_TASK REQUIREMENTS_
Extend the passage on Bernfeld's energetic reading of the death drive, picking up right after its final sentence.

_TEXT PROVIDED_
□ □ □ □

Bernfeld essentially argued, in alignment with Ehrenberg’s ideas (though I am not familiar with Ehrenberg’s work), that the notion of irreversible structuration of vital fluidity could be transposed to the psychological level, enabling discussion of an irreversible structuration of psychic fluidity.
What I term “psychic fluidity” corresponds to free energy as opposed to bound energy—structured energy. Here, I employ the term “structure” in the sense of genetic biology and psychophysics, without prejudice to other interpretations of the idea of structure, including linguistic interpretations. Nevertheless, one of the intriguing aspects of Bernfeld’s thought experiment is its ability to provoke a confrontation between these two interpretations of the concept of structure.
On to the third article, which provides the overarching orientation.
The question posed concerns the relationship between entropy in the energetic sense and the death drive. Essentially, it is a matter of determining to what extent Freud’s concept of the death drive can be reduced to energetics and how this drive should be interpreted. Once again, throughout his research, Bernfeld adopts an exclusively energetic perspective, explicitly excluding the historical aspects of the notions.
However, his core proposition is that there is nothing in the concept of Todestrieb (death drive) that cannot be reduced to energetic phenomena, provided the notion of structure is incorporated into the framework of energetics. In other words, insofar as the concept of structure allows for the characterization of the opposition between free energy and bound energy, death can be understood as structuration. Consequently, the notion of death can be entirely integrated into energetics. As I mentioned earlier, to avoid any misunderstanding in terminology, Bernfeld suggests abandoning the term “death drive” in favor of “Nirvana principle.”
Does this mean that there will be no historical components of the phenomenon capable of giving meaning to the notion of death? Not entirely. Bernfeld does not go so far as to claim, of course, that we do not die. Instead, he argues that we die historically to the extent that we do not die energetically; in other words, we die because structure accumulates.
Essentially, ossified elements replace fluid ones, leading to death from the outside—in historical terms—as death is experienced as an event. Internally, however, death is no longer death per se but structuration: entropy interpreted in terms of structuration. It no longer requires the label of “death” and can instead be understood as submission to the Nirvana principle.
In this conceptual framework, what was previously called internal death—interpreted as the Nirvana principle—falls under a purely thermodynamic explanation involving the concepts of structuration and the ossification of vital fluidity. This framework accounts for a system that dies internally, while externally, there is a historical aspect: death as an event.
None of this, Bernfeld strongly asserts, pertains to the notion of drive. He insists that anything lacking historicity cannot be associated with the concept of drive. Where there is drive, there is historicity. Internal death, the irreversible binding of vital processes into inert structures, lacks historicity and thus cannot be considered a death drive. In this context, Bernfeld briefly discusses the concept of suicide.
It cannot be said that humans tend toward death as an event. Consequently, the idea of death as Freud understands it will generally be excluded from the domain of drives. Death, having been relegated to energetics and stripped of its association with drives and historicity, will thus be contrasted with authentic drives—those, as Bernfeld puts it, that deserve the dignity of being called drives—namely, the sexual drive and the destructive drive.

□ □ □ □

_RECORDED DATA_
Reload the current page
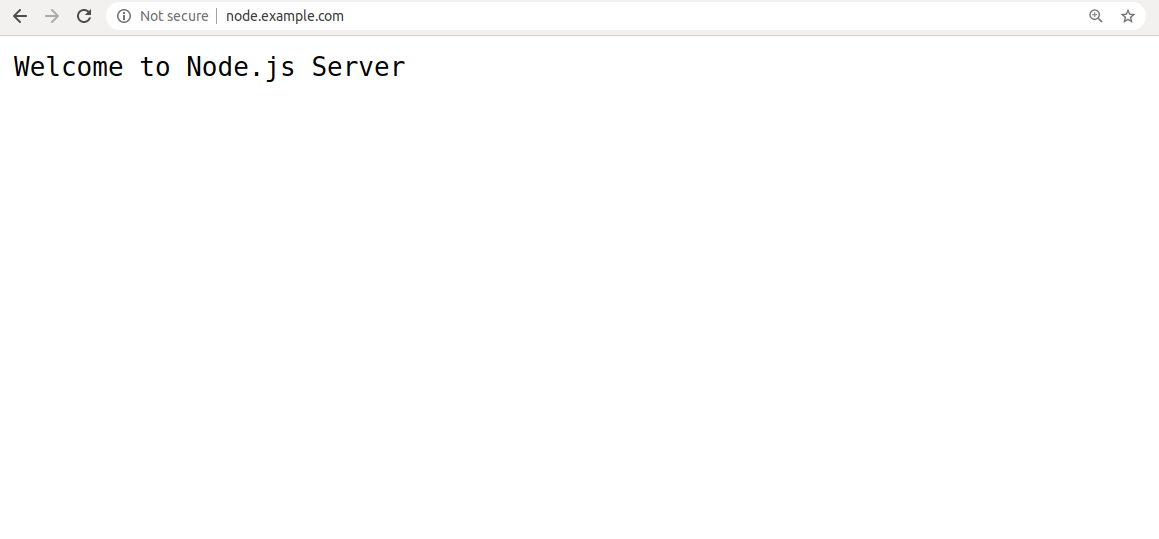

□ □ □ □

_OUTPUT BELOW_
In these, we find historical moments that are characteristic of drives. It is precisely because they are characteristic that we can speak of drives, whereas the historical aspect of death is not characteristic of death understood as internal death, as death by structuration, as death in itself. On this occasion, Bernfeld engages in an analysis of the notion of the death drive and seeks to reveal its ambiguous status in Freudian thought. Essentially, Bernfeld critiques the notion of the death drive as such for failing to teach us anything.
He argues that everything truly instructive in the concept of the drive—particularly its capacity to differentiate between types of behavior—is foreign to the idea of the death drive. In contrast to the heuristic nature of other notions, the death drive, according to Bernfeld, holds only theoretical interest.
Furthermore, Bernfeld shows that, contrary to Freud’s intent, the death drive as we have just defined it contains no opposition; death has no opposite. Death, as Bernfeld understands it, lacks a counterpart. We will return to this point if time permits.
A reading of Bernfeld’s third article
Now, I will read you my translation of a few passages from Bernfeld’s third article, which, as I mentioned, is the one under discussion. First, Bernfeld tells us that death cannot be understood merely as an event. Assuming a connection between the notion of death and the notion of entropy, how should we understand death? What kind of death are we talking about?
A first interpretation of death considers it as an event. This understanding of death as an event pertains to its historical aspect. Here, death is defined in relation to the definition of vital processes as stationary processes. Insofar as vital processes are stationary, death cannot arise internally.
Certainly, a grain of sand may disrupt the system, but this disruption is external to the system. Bernfeld explains:
“And at present, physiology and biology have not advanced beyond an energetics of vital processes, but it is nevertheless certain that vital processes are stationary processes. Such processes are characterized by the fact that specific conditions within the system impose a cycle that always returns to the initial phase. As long as the energy input from outside the system is maintained and the system’s conditions remain unchanged, the system perpetuates itself; death intervenes only as an accident.”
Bernfeld then cites Ehrenberg, though not Ehrenberg’s final conclusions:
“Death as an event, as Ehrenberg puts it, the unique accident of an individual’s dying, would not occur.”
Bernfeld then relates this to entropy, connecting it to his broader arguments. Thus, he identifies a primary death—death as an event.
“However…and here the notion of internal death is introduced, though, once again, it should no longer be called death.”
“Nevertheless, the proposition ‘The aim of all life is death’ receives a highly satisfying energetic confirmation for the living organism if one adheres to the conceptual definition that corresponds to it.”
In other words, Bernfeld maintains that the aim of all life is death, but he strips life and death of their historical character. The expression “the aim of life is death” takes on a purely energetic meaning. According to the laws of energetics and the principle of entropy, the aim ceases to be an aim; instead, the endpoint of vital processes assumes a structure of binding.
“Ehrenberg,” Bernfeld notes, “constructed a historical biology of elementary vital processes. Life sustains itself through the continuous process of structuration, the accumulation of substance at the expense of fluidity—an accumulation from which no further work can be derived and which, through this process, separates itself to form the body.”
Embryological insights
This perspective aligns with embryological observations. Structural substance—for example, the nucleus of cells—determines the speed and intensity of the remaining course of life. Essentially, we begin with original fluidity, within which structures emerge. These structures exert a feedback effect on the material’s fluidity, such that speed and intensity are now regulated by the structure, which continues to accumulate, like an ossification.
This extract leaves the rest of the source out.